**REQUEST:**
Please collect every line in the rows below that contains the word "sidebar".

**RECORDS FOR THIS EXERCISE:**
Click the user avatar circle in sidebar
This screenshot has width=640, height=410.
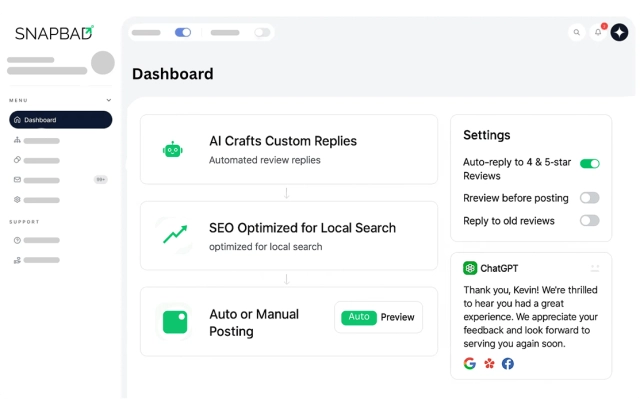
* * *
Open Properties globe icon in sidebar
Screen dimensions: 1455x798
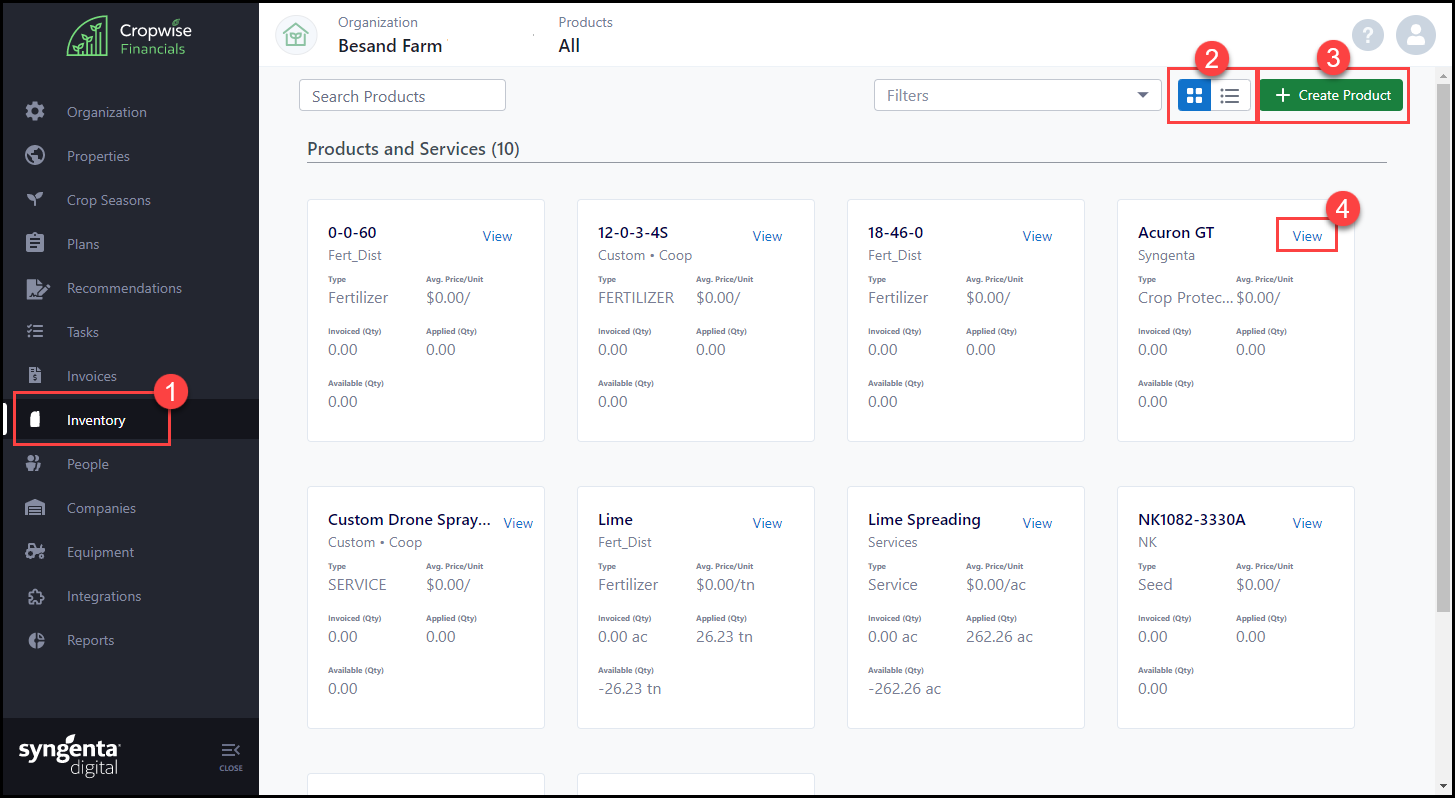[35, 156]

**EXPECTED ANSWER:**
Click the user avatar circle in sidebar
Open Properties globe icon in sidebar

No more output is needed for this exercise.